======== Extracted records
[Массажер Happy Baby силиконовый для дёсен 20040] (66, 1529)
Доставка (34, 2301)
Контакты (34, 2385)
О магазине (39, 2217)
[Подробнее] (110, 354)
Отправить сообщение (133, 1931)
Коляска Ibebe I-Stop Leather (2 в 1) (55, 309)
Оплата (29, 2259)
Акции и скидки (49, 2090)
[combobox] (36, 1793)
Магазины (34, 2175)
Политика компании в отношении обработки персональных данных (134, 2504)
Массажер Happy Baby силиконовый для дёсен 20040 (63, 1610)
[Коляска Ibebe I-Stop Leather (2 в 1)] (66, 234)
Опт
================
__Exercise aim__: Repeat every entry exactly. Nothing may be dropped.

__Task response__:
[Массажер Happy Baby силиконовый для дёсен 20040] (66, 1529)
Доставка (34, 2301)
Контакты (34, 2385)
О магазине (39, 2217)
[Подробнее] (110, 354)
Отправить сообщение (133, 1931)
Коляска Ibebe I-Stop Leather (2 в 1) (55, 309)
Оплата (29, 2259)
Акции и скидки (49, 2090)
[combobox] (36, 1793)
Магазины (34, 2175)
Политика компании в отношении обработки персональных данных (134, 2504)
Массажер Happy Baby силиконовый для дёсен 20040 (63, 1610)
[Коляска Ibebe I-Stop Leather (2 в 1)] (66, 234)
Опт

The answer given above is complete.